Monday, August 29, 2011

Adventures on O'ahu

I came over to O'ahu to attend an opening ceremony and preview at the Disney Aulani Resort, in Ko'olina, west of Pearl Harbor. I'm lucky to be able to stay at the Nu'uanu home of my dear friend, mentor and "big sistah" Mary Philpotts McGrath, and her very kindhearted and tolerant husband John.

The Aulani resort is very spectacular, but the event was somewhat of a bummer for me. Not only was my own contribution nowhere to be seen, but it actually took a huge last minute effort on the part of Peggy Krantz, my art rep, to find it! So after a whole evening of ogling the spectacular artworks by OTHER members of the art community, who are probably all buying villas in France with the proceeds from this commission, I was practically choking back tears as I searched for my own artwork. Once I found it, though, I was pleased that it looked good in its location and was not an embarrassment to me.

Mary herself did some wonderful panels which were hanging in the spa area, totally suggestive of underwater tranquillity.

The next morning we trouped up to Jonathan Edwards Staub's home on a ridge on the Roundtop mountain, with views in both directions toward Diamond Head and Ewa, and with one of the most stunning gardens in between. A stellar group of designers and artists assembled to work on plein air paintings and other projects. I photographed Debby Young clambering up the pathway to get out of the drizzling rain.

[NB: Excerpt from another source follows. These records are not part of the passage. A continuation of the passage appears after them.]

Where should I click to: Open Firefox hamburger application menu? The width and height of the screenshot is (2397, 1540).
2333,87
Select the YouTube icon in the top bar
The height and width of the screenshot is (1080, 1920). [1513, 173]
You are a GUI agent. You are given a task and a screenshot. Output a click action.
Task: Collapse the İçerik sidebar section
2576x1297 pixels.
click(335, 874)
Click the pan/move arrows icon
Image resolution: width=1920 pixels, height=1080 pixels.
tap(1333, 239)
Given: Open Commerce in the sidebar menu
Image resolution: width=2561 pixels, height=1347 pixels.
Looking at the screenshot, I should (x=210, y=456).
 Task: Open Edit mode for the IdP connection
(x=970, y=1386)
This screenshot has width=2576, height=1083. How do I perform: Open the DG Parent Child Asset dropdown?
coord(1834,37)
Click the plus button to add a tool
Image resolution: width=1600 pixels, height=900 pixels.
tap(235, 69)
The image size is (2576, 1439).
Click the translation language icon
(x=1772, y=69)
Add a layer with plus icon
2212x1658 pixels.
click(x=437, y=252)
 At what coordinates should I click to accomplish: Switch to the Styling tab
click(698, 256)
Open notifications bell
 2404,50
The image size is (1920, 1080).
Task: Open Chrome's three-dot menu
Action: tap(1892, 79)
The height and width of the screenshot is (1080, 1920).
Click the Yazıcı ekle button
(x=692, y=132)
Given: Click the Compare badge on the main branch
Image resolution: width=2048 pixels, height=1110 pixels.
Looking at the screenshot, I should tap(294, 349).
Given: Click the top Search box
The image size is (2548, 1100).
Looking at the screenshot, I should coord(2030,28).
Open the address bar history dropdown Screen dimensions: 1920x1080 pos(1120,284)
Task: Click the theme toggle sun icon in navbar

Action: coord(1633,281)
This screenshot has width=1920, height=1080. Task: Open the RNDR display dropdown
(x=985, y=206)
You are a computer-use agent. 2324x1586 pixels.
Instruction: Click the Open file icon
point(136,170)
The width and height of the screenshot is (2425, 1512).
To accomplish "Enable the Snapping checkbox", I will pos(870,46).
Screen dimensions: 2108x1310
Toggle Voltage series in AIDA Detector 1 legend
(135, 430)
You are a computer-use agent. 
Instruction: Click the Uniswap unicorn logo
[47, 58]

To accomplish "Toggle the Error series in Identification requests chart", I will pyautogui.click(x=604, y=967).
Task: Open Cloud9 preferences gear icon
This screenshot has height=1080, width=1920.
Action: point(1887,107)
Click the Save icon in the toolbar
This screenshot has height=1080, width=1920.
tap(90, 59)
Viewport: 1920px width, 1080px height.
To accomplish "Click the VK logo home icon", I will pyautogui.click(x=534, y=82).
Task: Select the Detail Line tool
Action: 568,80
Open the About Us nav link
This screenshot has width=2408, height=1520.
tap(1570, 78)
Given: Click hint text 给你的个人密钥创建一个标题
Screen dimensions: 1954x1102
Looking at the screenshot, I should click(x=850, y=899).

Today I enjoyed a little painting time with Mark Brown, who was working in Ho'omaluhia botanical gardens with his friend Greg. I set myself up and painted the same view, but of course my version is much smaller and blue-er than his!

Tuesday, August 02, 2011

Native Plants and Critters

Inspiration is not always timely or convenient for me. I knew I wanted to enter something into the Hawai'i Nei art show opening this friday at the Wailoa Center in Hilo (opening reception 5-7), but I didn't know that when the impulse congealed it would be in the form of three huge canvases, 4' x 6'. I'd always wanted to depict one of the massive koa trees that grow in isolated locations on the Hawaiian Islands. These trees are so huge and old that often their limbs bend down to the ground in graceful curves like branches in a Japanese screen. So I finally decided, "if not now, when?" and got to work.

Into the branches of the koa tree I painted a Hawaiian Hawk, or io, and a few i'iwi and amakihi songbirds. I'm not sure that the little birds would actually fly so close to the fierce bird of prey.

I had to deliver the painting in separate components which I screwed together into a big folding screen since none of the walls at the center are large enough. While there I was surprised to find that several other gallery artists had entered and gotten into the show!

The Hawai'i Nei show just moved from its original location at the Volcano Art Center, and was shepherded to its new home by the familiar gallery personnel Ter and Fia. It's a great showcase for native species lovers, regardless of their professional experience.